Work order - The material is to be repeated exactly, from first line to last.

──────────

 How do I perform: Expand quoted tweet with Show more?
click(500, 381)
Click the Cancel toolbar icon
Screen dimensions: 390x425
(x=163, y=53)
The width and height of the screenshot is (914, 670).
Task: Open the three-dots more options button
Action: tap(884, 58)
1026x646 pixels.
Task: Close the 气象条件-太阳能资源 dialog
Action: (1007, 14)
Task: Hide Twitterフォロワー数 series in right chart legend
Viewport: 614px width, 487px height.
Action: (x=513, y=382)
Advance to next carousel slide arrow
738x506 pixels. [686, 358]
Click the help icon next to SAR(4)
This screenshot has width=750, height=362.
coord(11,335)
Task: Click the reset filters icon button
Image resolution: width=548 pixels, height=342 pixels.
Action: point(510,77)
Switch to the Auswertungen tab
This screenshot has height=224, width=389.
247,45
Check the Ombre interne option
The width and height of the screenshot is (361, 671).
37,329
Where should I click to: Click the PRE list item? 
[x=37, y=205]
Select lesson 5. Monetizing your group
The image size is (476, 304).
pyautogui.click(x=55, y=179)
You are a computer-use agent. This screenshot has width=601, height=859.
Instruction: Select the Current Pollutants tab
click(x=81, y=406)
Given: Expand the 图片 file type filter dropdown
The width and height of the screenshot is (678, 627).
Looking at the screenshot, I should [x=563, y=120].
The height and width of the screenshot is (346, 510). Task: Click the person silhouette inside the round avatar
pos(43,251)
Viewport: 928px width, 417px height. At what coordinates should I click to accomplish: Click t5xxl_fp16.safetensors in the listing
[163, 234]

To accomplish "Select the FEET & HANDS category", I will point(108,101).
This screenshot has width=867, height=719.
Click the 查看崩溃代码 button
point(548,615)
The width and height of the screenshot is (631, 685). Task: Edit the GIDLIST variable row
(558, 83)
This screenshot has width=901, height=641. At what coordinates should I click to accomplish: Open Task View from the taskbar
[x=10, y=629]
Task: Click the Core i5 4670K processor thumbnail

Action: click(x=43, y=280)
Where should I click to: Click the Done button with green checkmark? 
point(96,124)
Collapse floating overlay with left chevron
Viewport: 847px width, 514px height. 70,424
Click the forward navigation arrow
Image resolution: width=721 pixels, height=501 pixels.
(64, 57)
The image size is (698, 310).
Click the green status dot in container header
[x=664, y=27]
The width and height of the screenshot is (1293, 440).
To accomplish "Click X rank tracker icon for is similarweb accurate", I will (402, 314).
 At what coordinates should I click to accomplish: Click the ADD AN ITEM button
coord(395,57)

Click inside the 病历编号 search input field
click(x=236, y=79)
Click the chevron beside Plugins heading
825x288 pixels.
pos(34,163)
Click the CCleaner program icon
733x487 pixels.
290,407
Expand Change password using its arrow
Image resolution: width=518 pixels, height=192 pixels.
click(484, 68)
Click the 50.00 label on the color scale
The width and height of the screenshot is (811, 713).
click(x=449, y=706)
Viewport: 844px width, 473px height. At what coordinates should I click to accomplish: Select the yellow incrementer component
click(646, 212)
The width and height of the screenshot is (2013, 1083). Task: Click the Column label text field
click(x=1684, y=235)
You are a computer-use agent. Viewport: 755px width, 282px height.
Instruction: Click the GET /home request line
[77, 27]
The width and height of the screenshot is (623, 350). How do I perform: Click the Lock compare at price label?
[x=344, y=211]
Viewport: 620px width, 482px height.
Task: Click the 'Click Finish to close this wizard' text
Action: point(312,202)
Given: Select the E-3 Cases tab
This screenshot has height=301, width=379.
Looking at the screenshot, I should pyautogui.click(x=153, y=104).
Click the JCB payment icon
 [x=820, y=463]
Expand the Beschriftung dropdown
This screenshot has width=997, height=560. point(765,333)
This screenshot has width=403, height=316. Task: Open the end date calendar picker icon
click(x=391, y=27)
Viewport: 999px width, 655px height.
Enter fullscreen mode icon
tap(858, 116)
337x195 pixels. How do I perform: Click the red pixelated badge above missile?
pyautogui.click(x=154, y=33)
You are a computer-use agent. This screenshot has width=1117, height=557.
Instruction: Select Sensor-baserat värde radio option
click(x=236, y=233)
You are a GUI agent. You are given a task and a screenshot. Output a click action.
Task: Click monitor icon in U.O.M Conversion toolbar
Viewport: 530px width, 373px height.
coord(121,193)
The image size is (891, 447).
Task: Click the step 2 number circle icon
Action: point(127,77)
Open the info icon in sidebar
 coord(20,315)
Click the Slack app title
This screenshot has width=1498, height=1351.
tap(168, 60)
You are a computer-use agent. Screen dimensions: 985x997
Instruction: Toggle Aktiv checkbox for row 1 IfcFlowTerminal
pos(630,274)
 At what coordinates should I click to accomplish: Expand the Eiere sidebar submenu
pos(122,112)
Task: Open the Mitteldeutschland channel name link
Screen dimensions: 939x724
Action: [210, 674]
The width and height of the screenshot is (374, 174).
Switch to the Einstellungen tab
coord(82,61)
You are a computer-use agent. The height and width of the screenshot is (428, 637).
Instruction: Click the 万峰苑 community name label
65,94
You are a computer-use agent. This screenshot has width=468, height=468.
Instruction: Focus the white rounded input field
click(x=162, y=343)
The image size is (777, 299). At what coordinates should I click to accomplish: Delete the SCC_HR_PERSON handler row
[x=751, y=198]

──────────

Finished task -
 How do I perform: Expand quoted tweet with Show more?
click(500, 381)
Click the Cancel toolbar icon
Screen dimensions: 390x425
(x=163, y=53)
The width and height of the screenshot is (914, 670).
Task: Open the three-dots more options button
Action: tap(884, 58)
1026x646 pixels.
Task: Close the 气象条件-太阳能资源 dialog
Action: (1007, 14)
Task: Hide Twitterフォロワー数 series in right chart legend
Viewport: 614px width, 487px height.
Action: (x=513, y=382)
Advance to next carousel slide arrow
738x506 pixels. [686, 358]
Click the help icon next to SAR(4)
This screenshot has width=750, height=362.
coord(11,335)
Task: Click the reset filters icon button
Image resolution: width=548 pixels, height=342 pixels.
Action: point(510,77)
Switch to the Auswertungen tab
This screenshot has height=224, width=389.
247,45
Check the Ombre interne option
The width and height of the screenshot is (361, 671).
37,329
Where should I click to: Click the PRE list item? 
[x=37, y=205]
Select lesson 5. Monetizing your group
The image size is (476, 304).
pyautogui.click(x=55, y=179)
You are a computer-use agent. This screenshot has width=601, height=859.
Instruction: Select the Current Pollutants tab
click(x=81, y=406)
Given: Expand the 图片 file type filter dropdown
The width and height of the screenshot is (678, 627).
Looking at the screenshot, I should [x=563, y=120].
The height and width of the screenshot is (346, 510). Task: Click the person silhouette inside the round avatar
pos(43,251)
Viewport: 928px width, 417px height. At what coordinates should I click to accomplish: Click t5xxl_fp16.safetensors in the listing
[163, 234]

To accomplish "Select the FEET & HANDS category", I will point(108,101).
This screenshot has width=867, height=719.
Click the 查看崩溃代码 button
point(548,615)
The width and height of the screenshot is (631, 685). Task: Edit the GIDLIST variable row
(558, 83)
This screenshot has width=901, height=641. At what coordinates should I click to accomplish: Open Task View from the taskbar
[x=10, y=629]
Task: Click the Core i5 4670K processor thumbnail

Action: click(x=43, y=280)
Where should I click to: Click the Done button with green checkmark? 
point(96,124)
Collapse floating overlay with left chevron
Viewport: 847px width, 514px height. 70,424
Click the forward navigation arrow
Image resolution: width=721 pixels, height=501 pixels.
(64, 57)
The image size is (698, 310).
Click the green status dot in container header
[x=664, y=27]
The width and height of the screenshot is (1293, 440).
To accomplish "Click X rank tracker icon for is similarweb accurate", I will (402, 314).
 At what coordinates should I click to accomplish: Click the ADD AN ITEM button
coord(395,57)

Click inside the 病历编号 search input field
click(x=236, y=79)
Click the chevron beside Plugins heading
825x288 pixels.
pos(34,163)
Click the CCleaner program icon
733x487 pixels.
290,407
Expand Change password using its arrow
Image resolution: width=518 pixels, height=192 pixels.
click(484, 68)
Click the 50.00 label on the color scale
The width and height of the screenshot is (811, 713).
click(x=449, y=706)
Viewport: 844px width, 473px height. At what coordinates should I click to accomplish: Select the yellow incrementer component
click(646, 212)
The width and height of the screenshot is (2013, 1083). Task: Click the Column label text field
click(x=1684, y=235)
You are a computer-use agent. Viewport: 755px width, 282px height.
Instruction: Click the GET /home request line
[77, 27]
The width and height of the screenshot is (623, 350). How do I perform: Click the Lock compare at price label?
[x=344, y=211]
Viewport: 620px width, 482px height.
Task: Click the 'Click Finish to close this wizard' text
Action: point(312,202)
Given: Select the E-3 Cases tab
This screenshot has height=301, width=379.
Looking at the screenshot, I should pyautogui.click(x=153, y=104).
Click the JCB payment icon
 [x=820, y=463]
Expand the Beschriftung dropdown
This screenshot has width=997, height=560. point(765,333)
This screenshot has width=403, height=316. Task: Open the end date calendar picker icon
click(x=391, y=27)
Viewport: 999px width, 655px height.
Enter fullscreen mode icon
tap(858, 116)
337x195 pixels. How do I perform: Click the red pixelated badge above missile?
pyautogui.click(x=154, y=33)
You are a computer-use agent. This screenshot has width=1117, height=557.
Instruction: Select Sensor-baserat värde radio option
click(x=236, y=233)
You are a GUI agent. You are given a task and a screenshot. Output a click action.
Task: Click monitor icon in U.O.M Conversion toolbar
Viewport: 530px width, 373px height.
coord(121,193)
The image size is (891, 447).
Task: Click the step 2 number circle icon
Action: point(127,77)
Open the info icon in sidebar
 coord(20,315)
Click the Slack app title
This screenshot has width=1498, height=1351.
tap(168, 60)
You are a computer-use agent. Screen dimensions: 985x997
Instruction: Toggle Aktiv checkbox for row 1 IfcFlowTerminal
pos(630,274)
 At what coordinates should I click to accomplish: Expand the Eiere sidebar submenu
pos(122,112)
Task: Open the Mitteldeutschland channel name link
Screen dimensions: 939x724
Action: [210, 674]
The width and height of the screenshot is (374, 174).
Switch to the Einstellungen tab
coord(82,61)
You are a computer-use agent. The height and width of the screenshot is (428, 637).
Instruction: Click the 万峰苑 community name label
65,94
You are a computer-use agent. This screenshot has width=468, height=468.
Instruction: Focus the white rounded input field
click(x=162, y=343)
The image size is (777, 299). At what coordinates should I click to accomplish: Delete the SCC_HR_PERSON handler row
[x=751, y=198]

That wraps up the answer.